His two store "chain" has a lot of competition
His two-store "chain" is competing against the big boys in the pizza business with names like Pizza Hut, Papa John's and Little Caesars. Pharaoh's, however, belongs solely to Busker and his wife, Diana, who came up with the name after an Internet search to determine if any other pizza companies were using it.
And while the large companies might have an advantage in advertising and name recognition, Busker sees plenty of advantages to local ownership and management.
"We do everything here on the premises," he said. "We make our own dough ... make our own pizza sauce. We have our own recipe that didn't come out of a franchise."
Rather than being at the mercy of dictates from a corporate headquarters, Pharaoh's can listen to its customers, Busker said.
"The way we have done it in the past is we let the customers decide," he said. "If they don't like something, we don't do it. If they like it, we try to do it the best we can.
"When you own your own store, you don't have to call the office to see if you can do something."
Busker, who came to Danville to run a Noble Roman's pizza restaurant and also managed a local Lil Caesar's, says he is very particular about the freshness of his product. For instance, he buys the produce that goes into his salads daily.
"I know if I cut it this morning, it's going to be fresh tonight," he said. "If I go to the grocery and get it, I know it's fresh."
Another way Busker competes with the large chains is by making sure his pizzas have a unique taste.
"This pizza is not like other pizzas," he said. "It's different. It's got a unique taste to it. When you bite into it, you know it is ours."
He also focuses on service and price.
"We strive daily to give a superior product, superior service and, I believe, at a very fair price," Busker said. "I know, overall, we are the low-cost provider here in Danville."
Second store fulfills long-term goal
By opening his second store, Busker has fulfilled a long-term goal of opening a store in Danville, where the family lives. The second store also has provided an opportunity for Travis Irvin, who had been with the company for four years as an assistant manager in Harrodsburg.

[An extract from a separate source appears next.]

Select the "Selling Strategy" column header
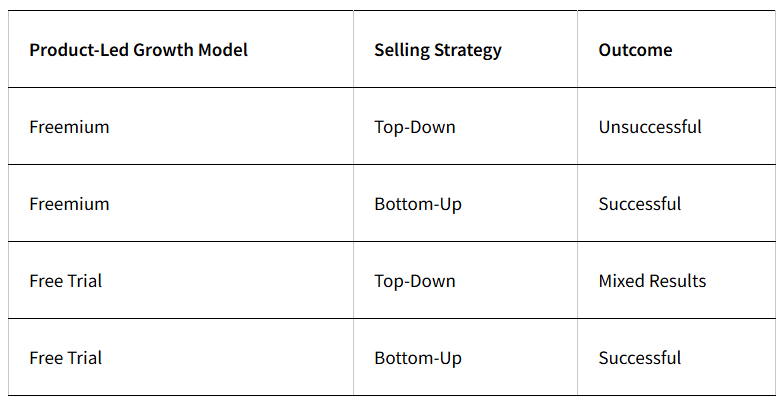 click(438, 50)

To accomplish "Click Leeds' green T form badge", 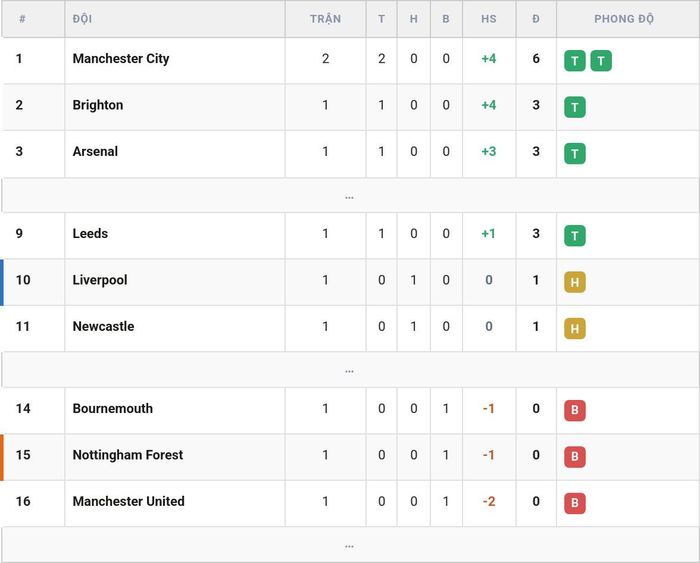I will point(575,236).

"Travis has been in the system for so long ... now he can come over here and be a manager," Busker said. "If he sees something that can be changed and it won't hurt our quality, service or cleanliness, he can do that. He has the latitude to do that."

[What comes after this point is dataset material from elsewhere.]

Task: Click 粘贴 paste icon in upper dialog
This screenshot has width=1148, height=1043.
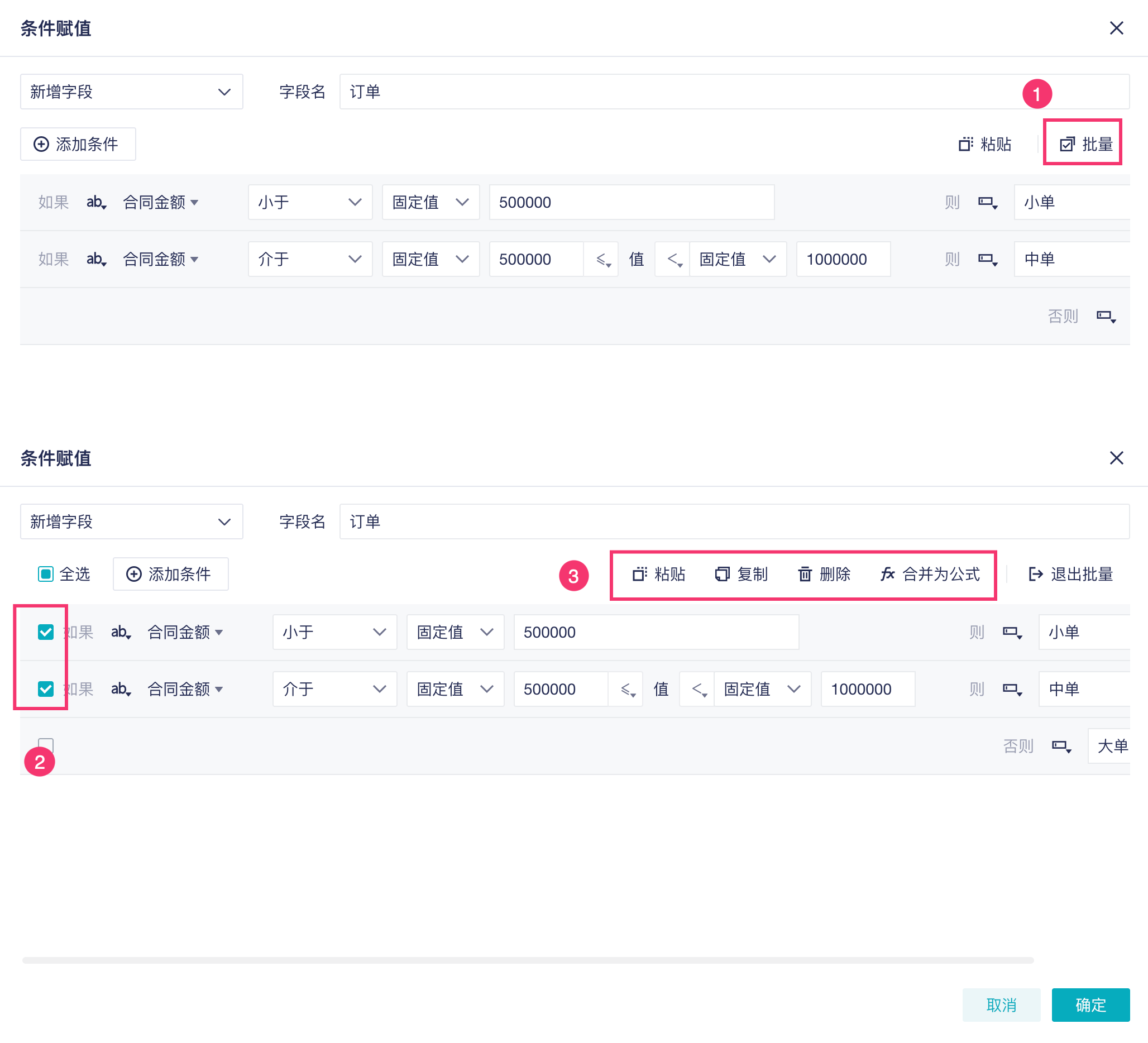Action: tap(965, 144)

Like a lot of small business owners, Busker likes the fact that his family can be involved in Pharaoh's. "It's something we can all do together," he said.
Diana Busker helps out Irvin at the Danville restaurant, and the Buskers' teen-age son, Tristan, works at both of the restaurants. Their daughter, Rhiannon, is the exception. Playing drums in the Danville High School band, violin in the Heritage Area String Program and singing in the Danville Children's Choir keeps her plenty busy.
Someday, after the Danville restaurant is firmly established, Busker said he might open another Pharaoh's in the area. But he never wants to get away from being involved in the day-to-day operations of the restaurants. Even after 22 years in the business, he said, "I still learn something every day."